Je crois que la seule chose qui vraiment m’interroge et me frustre, c’est cette dépendance à un produit de fabrication pour vivre. Y penser pour partir en vacances, et se dire que j’aurais certainement de grandes difficultés en période de guerre par exemple, ou si je devais pour des raisons variées être sans insuline pendant longtemps (genre sur l’île LOST, y’avait de l’insuline Dharma ??), ou encore avec des insulines de piètre qualité. Je pensais à ce serbe avec qui je partageais la chambre quand j’ai appris mon diabète, il avait connu la guerre et l’impossibilité de se procurer de l’insuline, il avait failli mourir, et aujourd’hui encore les 200 euros par mois pour s’en acheter dans son pays sont totalement disproportionnés par rapport à son niveau de vie. Je pensais aussi à certains projets d’aller vivre quelques années à l’étranger, mais avec quel traitement, quelle prise en charge, quels remboursements ?
Sinon tout le monde est au courant, ma famille, mes amis, mon boulot. Ce n’est pas une honte, c’est un fait. Ce n’est ni triste, ni drôle. C’est une occasion cocasse de se faire passer pour un héroïnomane avec ses aiguilles et ses stylos bizarres en plein milieu d’un restaurant. Moi qui aime les contrastes et l’incongruité de certaines situations, je suis servi, et j’avoue que cela me fait rigoler de voir les gens inquiets dans l’avion ou dans le train quand je m’enfonce une aiguille dans le bide en faisant ma tête de cancéreux en phase terminale, ou de junkie décomplexé. En fait, il faut faire un peu de pédagogie locale et expliquer ce que c’est, ce qu’il se passe, et les gens comprennent très bien. Cela vous rend au contraire très intéressant et singulier !! Huhu.

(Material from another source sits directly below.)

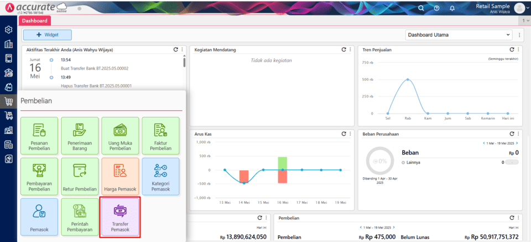Switch to the Dashboard tab
The width and height of the screenshot is (531, 242).
click(x=35, y=20)
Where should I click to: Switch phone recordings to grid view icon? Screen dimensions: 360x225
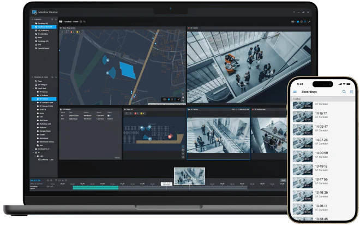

Lutter contre une maladie qui n’en est pas une ? CQFD… Renforcer le dialogue entre diabétiques et non diabétiques ? What the fuck… En avoir honte, le cacher, se cacher pour se piquer ? Oh là là, mais pas du tout !!!
Et là j’avais droit à tous les regards dardés sur moi avec un air à la fois étonné et dubitatif. Au moins j’en avais fait rire, j’en avais désinhibé certains, j’avais ouvert quelques vannes, et je n’étais pas mécontent de l’exposé de mon système philosophique personnel. Même si je l’avais dit au départ, une des nanas m’a clairement dit : “Nan mais t’es bizarre, hein, t’es vraiment bizarre.”
Et je voyais l’infirmière qui tripotait ma feuille d’inscription, et qui me demande “Mais vous êtes diabétique depuis quand vous ?”.
Et moi de répondre :”Aheum ah oui pas très longtemps, cela fait 4 mois”.
Ah…
Et la même fille de répondre : “Ah oui alors là c’est certain, t’es carrément anormal”, et d’exploser de rire : “Ah mais putain, ça fait du bien de rencontrer des gens chelous comme ça !!”. Et tout le monde m’a gentiment apostrophé en m’expliquant qu’ils ne comprenaient pas comment je pouvais prendre les choses aussi calmement, sereinement et scientifiquement. Eux avaient été déprimés et malheureux pendant des mois… Et c’est vrai que s’il y a bien une chose qui m’agace chez mon diabétologue c’est son discours protecteur gnangnan, et sa certitude sur ma déprime à venir, d’autant plus forte qu’elle sera longue à s’installer selon lui.
On verra bien, je pense aussi que cela peut encore arriver. Mais pour l’instant tout cela me paraît bien plat et factuel. Je pense qu’après quelques années de piqûre et de gouttes de sang, de bandelettes et de stylos à insuline, je serai aussi beaucoup moins rigolard et certainement plus malheureux de cet état de fait. Je dois avouer que j’ai aimé le fait que les gens me disent n’avoir jamais rencontré un tel olibrius, et d’avoir vu un même étonnement chez le médecin. Huhuhu.
MatooBizarre !!! C’est meuuuuaaaaâââââhhh !!!!